* _Exercise brief_: For the records that follow, please set down exactly the lines between the one holding "The height and width of the screenshot is (509, 1000)." and the one holding "The width and height of the screenshot is (1200, 630).", inclusive, and only those.

* _The records_:
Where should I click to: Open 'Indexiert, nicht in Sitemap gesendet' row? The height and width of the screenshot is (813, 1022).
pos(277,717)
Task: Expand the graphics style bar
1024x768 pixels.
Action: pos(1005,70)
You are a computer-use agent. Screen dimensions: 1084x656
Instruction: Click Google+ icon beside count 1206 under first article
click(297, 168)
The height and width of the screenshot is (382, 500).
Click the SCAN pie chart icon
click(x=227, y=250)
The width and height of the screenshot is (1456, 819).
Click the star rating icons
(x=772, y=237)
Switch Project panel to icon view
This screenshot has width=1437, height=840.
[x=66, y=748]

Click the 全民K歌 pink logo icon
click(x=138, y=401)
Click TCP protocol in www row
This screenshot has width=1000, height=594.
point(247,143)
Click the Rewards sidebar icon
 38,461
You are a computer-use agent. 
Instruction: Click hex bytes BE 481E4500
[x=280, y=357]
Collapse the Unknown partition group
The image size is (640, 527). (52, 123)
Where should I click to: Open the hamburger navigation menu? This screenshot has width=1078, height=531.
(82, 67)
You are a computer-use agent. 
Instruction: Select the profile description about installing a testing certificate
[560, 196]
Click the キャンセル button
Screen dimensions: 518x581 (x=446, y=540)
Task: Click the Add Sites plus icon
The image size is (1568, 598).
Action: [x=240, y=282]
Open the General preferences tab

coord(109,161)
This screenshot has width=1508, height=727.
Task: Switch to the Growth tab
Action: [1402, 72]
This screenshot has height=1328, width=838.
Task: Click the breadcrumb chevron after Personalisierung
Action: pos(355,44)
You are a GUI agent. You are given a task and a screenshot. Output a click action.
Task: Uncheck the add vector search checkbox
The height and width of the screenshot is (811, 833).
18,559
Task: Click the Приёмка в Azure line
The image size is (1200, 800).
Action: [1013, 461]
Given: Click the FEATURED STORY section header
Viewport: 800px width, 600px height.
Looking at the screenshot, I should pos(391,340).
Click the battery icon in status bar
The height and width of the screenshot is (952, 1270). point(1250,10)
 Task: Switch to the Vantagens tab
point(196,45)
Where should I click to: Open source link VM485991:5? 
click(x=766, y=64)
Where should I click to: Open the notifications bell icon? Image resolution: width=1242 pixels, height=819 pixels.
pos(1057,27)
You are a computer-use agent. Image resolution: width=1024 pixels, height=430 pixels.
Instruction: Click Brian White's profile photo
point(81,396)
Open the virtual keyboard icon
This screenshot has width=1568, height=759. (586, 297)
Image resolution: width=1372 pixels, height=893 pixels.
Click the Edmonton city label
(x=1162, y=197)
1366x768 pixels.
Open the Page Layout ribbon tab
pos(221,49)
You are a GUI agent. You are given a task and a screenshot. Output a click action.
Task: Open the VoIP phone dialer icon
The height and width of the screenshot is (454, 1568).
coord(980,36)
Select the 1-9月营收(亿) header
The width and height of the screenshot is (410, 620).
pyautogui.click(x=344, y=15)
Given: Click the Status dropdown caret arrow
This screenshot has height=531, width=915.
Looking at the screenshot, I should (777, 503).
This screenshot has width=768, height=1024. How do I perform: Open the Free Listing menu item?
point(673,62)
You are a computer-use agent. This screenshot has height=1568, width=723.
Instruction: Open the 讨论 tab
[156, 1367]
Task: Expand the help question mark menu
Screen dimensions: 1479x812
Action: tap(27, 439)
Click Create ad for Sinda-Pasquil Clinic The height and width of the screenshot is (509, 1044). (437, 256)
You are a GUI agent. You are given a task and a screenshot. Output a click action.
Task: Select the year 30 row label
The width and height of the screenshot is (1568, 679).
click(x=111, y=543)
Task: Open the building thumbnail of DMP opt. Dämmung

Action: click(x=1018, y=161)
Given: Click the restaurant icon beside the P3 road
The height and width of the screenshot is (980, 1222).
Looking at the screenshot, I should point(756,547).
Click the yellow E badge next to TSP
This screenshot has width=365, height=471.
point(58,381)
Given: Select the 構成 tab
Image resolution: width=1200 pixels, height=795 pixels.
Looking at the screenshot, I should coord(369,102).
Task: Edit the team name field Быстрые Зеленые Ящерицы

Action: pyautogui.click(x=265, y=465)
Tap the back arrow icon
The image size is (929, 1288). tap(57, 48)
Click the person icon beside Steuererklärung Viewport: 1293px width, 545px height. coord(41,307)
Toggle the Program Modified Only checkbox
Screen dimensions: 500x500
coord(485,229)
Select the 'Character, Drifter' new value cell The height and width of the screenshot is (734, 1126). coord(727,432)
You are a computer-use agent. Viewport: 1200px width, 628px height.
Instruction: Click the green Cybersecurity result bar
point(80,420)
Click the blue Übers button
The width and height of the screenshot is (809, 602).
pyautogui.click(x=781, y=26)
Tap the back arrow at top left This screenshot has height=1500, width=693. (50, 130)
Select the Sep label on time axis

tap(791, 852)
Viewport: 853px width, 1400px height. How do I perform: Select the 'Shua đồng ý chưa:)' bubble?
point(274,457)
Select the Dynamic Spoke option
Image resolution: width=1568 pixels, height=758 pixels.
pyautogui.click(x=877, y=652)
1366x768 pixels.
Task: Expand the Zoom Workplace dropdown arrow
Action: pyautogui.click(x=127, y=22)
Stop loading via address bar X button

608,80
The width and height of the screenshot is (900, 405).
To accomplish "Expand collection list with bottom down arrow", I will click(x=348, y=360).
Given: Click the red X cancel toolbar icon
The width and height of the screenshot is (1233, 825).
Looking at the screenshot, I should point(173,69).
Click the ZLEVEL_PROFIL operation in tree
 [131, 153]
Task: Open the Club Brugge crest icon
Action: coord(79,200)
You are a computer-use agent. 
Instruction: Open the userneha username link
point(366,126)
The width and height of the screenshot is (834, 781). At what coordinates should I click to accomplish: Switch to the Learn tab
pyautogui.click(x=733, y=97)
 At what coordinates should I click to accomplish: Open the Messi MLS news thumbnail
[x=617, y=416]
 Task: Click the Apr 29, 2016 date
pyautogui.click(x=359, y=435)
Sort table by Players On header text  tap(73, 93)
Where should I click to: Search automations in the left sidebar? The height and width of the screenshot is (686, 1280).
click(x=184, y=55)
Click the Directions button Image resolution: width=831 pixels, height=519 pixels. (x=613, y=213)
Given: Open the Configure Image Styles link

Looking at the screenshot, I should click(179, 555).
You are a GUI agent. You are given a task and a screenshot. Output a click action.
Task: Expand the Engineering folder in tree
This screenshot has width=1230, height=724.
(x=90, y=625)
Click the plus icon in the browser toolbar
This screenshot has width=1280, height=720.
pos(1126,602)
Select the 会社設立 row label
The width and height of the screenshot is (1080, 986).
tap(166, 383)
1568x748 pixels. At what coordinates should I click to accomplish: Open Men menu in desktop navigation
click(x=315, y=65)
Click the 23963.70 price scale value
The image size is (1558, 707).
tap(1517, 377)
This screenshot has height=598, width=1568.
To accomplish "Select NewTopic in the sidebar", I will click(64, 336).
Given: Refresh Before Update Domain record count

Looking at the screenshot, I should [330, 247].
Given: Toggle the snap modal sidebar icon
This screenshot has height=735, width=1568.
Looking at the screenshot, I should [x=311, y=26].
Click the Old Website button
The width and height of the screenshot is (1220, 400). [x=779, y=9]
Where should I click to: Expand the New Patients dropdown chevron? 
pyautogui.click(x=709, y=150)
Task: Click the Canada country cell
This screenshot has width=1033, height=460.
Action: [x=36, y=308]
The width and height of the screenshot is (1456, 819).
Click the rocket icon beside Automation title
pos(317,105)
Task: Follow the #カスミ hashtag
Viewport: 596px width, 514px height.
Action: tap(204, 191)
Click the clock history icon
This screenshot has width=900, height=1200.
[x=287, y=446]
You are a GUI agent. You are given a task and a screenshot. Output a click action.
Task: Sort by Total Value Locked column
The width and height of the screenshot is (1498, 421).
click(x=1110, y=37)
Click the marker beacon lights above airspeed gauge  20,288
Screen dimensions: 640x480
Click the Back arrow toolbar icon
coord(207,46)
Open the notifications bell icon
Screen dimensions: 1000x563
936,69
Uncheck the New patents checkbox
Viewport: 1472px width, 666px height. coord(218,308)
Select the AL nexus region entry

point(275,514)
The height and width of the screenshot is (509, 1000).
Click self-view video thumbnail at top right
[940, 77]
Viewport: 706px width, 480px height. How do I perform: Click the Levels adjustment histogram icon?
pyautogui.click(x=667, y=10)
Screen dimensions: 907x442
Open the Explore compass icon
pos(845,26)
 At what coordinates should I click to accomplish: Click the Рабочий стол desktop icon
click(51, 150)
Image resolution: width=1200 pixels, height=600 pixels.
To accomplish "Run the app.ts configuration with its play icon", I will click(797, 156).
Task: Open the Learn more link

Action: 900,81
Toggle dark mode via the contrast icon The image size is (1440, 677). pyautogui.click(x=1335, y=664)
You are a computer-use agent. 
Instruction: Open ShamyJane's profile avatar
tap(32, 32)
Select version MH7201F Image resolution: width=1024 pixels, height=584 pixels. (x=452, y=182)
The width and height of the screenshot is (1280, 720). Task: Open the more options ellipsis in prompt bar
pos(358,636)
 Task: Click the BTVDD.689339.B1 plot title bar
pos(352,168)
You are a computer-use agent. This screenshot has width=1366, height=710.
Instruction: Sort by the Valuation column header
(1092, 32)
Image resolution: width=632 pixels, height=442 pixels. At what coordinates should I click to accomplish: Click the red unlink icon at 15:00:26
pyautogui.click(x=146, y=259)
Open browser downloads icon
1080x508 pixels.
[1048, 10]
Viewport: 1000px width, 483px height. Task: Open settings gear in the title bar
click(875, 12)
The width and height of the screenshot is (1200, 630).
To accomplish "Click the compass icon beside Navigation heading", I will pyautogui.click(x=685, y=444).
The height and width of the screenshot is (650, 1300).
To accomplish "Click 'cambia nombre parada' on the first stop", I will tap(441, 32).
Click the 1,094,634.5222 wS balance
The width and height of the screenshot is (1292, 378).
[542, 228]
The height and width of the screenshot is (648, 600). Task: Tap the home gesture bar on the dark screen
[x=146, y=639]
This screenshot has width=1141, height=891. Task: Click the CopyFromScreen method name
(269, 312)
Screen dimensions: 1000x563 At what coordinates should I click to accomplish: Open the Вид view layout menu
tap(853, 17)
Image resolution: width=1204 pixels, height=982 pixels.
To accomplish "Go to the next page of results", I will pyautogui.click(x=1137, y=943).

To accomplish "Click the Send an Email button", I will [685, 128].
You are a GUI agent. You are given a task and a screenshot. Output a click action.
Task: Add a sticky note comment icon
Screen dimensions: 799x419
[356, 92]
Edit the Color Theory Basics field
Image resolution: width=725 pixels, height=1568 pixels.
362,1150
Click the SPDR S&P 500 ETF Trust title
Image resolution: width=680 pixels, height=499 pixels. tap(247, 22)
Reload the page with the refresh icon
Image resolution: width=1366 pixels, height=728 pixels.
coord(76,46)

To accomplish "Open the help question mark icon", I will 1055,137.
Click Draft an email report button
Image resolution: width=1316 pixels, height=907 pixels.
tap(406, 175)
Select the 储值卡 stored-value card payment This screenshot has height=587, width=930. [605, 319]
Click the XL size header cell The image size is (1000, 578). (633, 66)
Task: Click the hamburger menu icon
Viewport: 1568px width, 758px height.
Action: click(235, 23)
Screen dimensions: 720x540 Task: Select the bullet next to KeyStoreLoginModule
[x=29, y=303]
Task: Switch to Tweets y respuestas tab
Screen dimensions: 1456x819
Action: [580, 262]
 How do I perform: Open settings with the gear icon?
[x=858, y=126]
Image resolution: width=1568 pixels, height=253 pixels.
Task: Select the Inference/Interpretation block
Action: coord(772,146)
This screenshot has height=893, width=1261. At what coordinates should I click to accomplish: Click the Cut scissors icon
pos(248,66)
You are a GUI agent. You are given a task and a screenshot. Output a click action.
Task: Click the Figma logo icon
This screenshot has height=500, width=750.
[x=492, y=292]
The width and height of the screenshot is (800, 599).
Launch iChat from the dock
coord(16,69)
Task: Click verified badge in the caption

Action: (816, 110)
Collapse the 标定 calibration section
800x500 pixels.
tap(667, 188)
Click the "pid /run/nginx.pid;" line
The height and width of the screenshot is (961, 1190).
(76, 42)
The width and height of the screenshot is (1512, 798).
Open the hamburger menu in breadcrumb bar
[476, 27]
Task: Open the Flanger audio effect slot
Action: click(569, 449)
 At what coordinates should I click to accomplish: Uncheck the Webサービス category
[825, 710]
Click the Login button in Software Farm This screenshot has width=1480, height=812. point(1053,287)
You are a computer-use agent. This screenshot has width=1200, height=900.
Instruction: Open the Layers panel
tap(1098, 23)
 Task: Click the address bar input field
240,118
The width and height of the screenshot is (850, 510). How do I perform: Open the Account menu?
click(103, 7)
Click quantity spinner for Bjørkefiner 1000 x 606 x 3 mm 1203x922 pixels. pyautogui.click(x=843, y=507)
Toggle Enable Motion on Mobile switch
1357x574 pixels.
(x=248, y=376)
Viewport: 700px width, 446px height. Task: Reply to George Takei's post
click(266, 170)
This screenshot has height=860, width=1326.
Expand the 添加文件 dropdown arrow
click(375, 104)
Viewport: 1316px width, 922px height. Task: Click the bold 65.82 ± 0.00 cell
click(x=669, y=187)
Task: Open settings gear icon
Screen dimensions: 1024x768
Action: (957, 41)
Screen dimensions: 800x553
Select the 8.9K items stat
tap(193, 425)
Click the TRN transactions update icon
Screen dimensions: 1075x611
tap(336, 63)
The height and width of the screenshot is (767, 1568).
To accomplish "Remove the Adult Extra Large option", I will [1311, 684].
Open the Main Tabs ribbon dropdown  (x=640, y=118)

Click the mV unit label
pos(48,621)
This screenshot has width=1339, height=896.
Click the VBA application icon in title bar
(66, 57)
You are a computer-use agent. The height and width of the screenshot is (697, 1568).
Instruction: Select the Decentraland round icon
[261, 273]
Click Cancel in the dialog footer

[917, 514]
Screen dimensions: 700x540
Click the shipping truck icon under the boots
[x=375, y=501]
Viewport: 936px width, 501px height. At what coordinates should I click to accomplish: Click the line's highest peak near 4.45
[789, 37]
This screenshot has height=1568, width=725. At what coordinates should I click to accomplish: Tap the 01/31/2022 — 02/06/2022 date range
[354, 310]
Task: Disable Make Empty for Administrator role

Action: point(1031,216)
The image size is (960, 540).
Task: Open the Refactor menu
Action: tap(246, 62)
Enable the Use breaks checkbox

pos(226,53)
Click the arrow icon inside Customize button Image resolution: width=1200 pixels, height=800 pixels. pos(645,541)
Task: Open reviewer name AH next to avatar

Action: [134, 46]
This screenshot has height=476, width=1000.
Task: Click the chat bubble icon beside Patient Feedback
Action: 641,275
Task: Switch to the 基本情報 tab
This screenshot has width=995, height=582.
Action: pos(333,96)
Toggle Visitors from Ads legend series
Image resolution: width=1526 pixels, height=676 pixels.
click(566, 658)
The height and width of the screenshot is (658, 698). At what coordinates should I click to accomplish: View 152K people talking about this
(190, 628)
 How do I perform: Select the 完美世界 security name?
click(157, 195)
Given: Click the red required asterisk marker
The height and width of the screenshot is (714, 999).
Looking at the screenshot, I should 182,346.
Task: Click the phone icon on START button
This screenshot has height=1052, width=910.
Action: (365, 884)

* _The completed task_:
The height and width of the screenshot is (509, 1000).
Click self-view video thumbnail at top right
[940, 77]
Viewport: 706px width, 480px height. How do I perform: Click the Levels adjustment histogram icon?
pyautogui.click(x=667, y=10)
Screen dimensions: 907x442
Open the Explore compass icon
pos(845,26)
 At what coordinates should I click to accomplish: Click the Рабочий стол desktop icon
click(51, 150)
Image resolution: width=1200 pixels, height=600 pixels.
To accomplish "Run the app.ts configuration with its play icon", I will click(797, 156).
Task: Open the Learn more link

Action: 900,81
Toggle dark mode via the contrast icon The image size is (1440, 677). pyautogui.click(x=1335, y=664)
You are a computer-use agent. 
Instruction: Open ShamyJane's profile avatar
tap(32, 32)
Select version MH7201F Image resolution: width=1024 pixels, height=584 pixels. (x=452, y=182)
The width and height of the screenshot is (1280, 720). Task: Open the more options ellipsis in prompt bar
pos(358,636)
 Task: Click the BTVDD.689339.B1 plot title bar
pos(352,168)
You are a computer-use agent. This screenshot has width=1366, height=710.
Instruction: Sort by the Valuation column header
(1092, 32)
Image resolution: width=632 pixels, height=442 pixels. At what coordinates should I click to accomplish: Click the red unlink icon at 15:00:26
pyautogui.click(x=146, y=259)
Open browser downloads icon
1080x508 pixels.
[1048, 10]
Viewport: 1000px width, 483px height. Task: Open settings gear in the title bar
click(875, 12)
The width and height of the screenshot is (1200, 630).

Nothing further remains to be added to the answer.